Chapitre 1

La jeune femme sortit du bureau du Général, ses talons claquant contre le carrelage, témoignant de son humeur massacrante.

- Enfoiré... se chuchota-elle à elle-même.

Elle détestait recevoir de tels ordres. Cela la mettait hors d'elle ! Certes, il possédait une position hiérarchique beaucoup plus élevée qu'elle, mais ce n'était pas une raison pour lui parler comme à un vulgaire animal !

Rin poussa un soupir énervé et serra les poings, ses phalanges devinrent blanches sous l'effort.

Être une femme dans l'armée n'était pas de tout repos et elle le savait plus que quiconque.
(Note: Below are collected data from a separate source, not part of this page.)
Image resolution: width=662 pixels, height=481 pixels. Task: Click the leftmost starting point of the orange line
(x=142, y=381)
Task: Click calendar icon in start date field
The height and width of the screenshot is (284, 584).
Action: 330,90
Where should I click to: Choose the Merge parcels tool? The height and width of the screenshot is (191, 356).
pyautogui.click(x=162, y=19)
Malgré cela, elle avait réussi à gravir les échelons grâce à sa détermination sans failles ainsi qu'à son sens du discernement sans pareil en terrain hostile. Cela n'avait pas plu à tout le monde et, de temps en temps, elle devait en rappeler plus d'un à l'ordre.

Rin était Lieutenant, qui plus est dans un des régiments des Forces Spéciales japonaises. Elle n'était en aucun cas une de ces midinettes qui n'étaient même pas foutu de se salir les mains pour aider ne serait-ce qu'une de leur amie ! Alors, si cet homme derrière son bureau à longueur de journée osait laisser entendre qu'elle était l'une d'elles, elle ne le tolérerait pas longtemps !

Alors qu'elle ruminait ses pensées en insultant copieusement son Général de division, elle bouscula un homme qui l'apostropha violemment aussitôt après, lui attrapant l'avant-bras :

- Regarde où tu vas, Uchiyama !

Reconnaissant la voix désagréable d'un de ses bien-aimés collègues, la jeune femme fit volte-face et se détacha de sa prise d'une brusque torsion du bras. L'homme grimaça légèrement sous la douleur alors qu'elle le méprisait du regard. Elle n'était vraiment pas d'humeur à rentrer en conflit avec un être si répugnant.

- Hiretsu... je crois que le couloir était bien assez large pour nous laisser passer tous les deux, lui fit-elle remarquer, ses bras le long du corps.

- Depuis quand es-tu si effrontée avec tes supérieurs ?

- Depuis que ceux-ci ne le sont plus, railla-t-elle en lui coupant la parole par la même occasion, maintenant laisse-moi passer, j'ai des choses importantes à faire.

- Je vois que tu as toujours des problèmes avec l'autorité ! Encore chez le Général, n'est-ce pas ? Et moi qui me demandais comment tu avais pu obtenir si rapidement le rang de Lieutenant...

La jeune femme haussa un sourcil devant le sous-entendu plus que présent dans les paroles du soldat. Un sourire moqueur passa comme un coup de vent sur ses lèvres. Il voulait jouer ? Elle allait jouer.

- Ne t'inquiète pas pour moi, je n'ai pas eu à le supplier à genoux comme tu l'as si bien fait. Savais-tu que j'ai encore surpris des jeunes recrues parler de cette histoire ? Décidemment, heureusement que je suis passée par-là pour rectifier leurs propos. Cela aurait-été bête qu'ils se trompent en oubliant de dire que tu avais proposé de curieux services aux généraux, n'est-ce pas ? J'aurais été déçue de laisser ces pauvres âmes innocentes dans le mensonge. Tu peux me remercier, Lieutenant Hiretsu, je l'ai fait de bon cœur.

Au fur et à mesure qu'elle parlait, le visage d'Hiretsu se décomposait, devenant de plus en plus pâle jusqu'à presque se fondre avec le mur pisseux derrière lui. Au contraire du rictus de Rin qui ne cessait de s'élargir devant la vision de l'homme apeuré et honteux.

Il s'était avancé sur un terrain dangereux où il était impossible de la battre. Il s'y était risqué et il avait perdu, il n'avait plus qu'à rentrer la queue entre les jambes comme le chien galeux qu'il était.

- Au plaisir, Hiretsu, l'acheva-t-elle d'une voix acide.

Sur ces mots, Rin le bouscula volontairement avant de continuer son chemin, allongeant le pas pour laisser le plus de distance possible entre elle et le Lieutenant Hiretsu.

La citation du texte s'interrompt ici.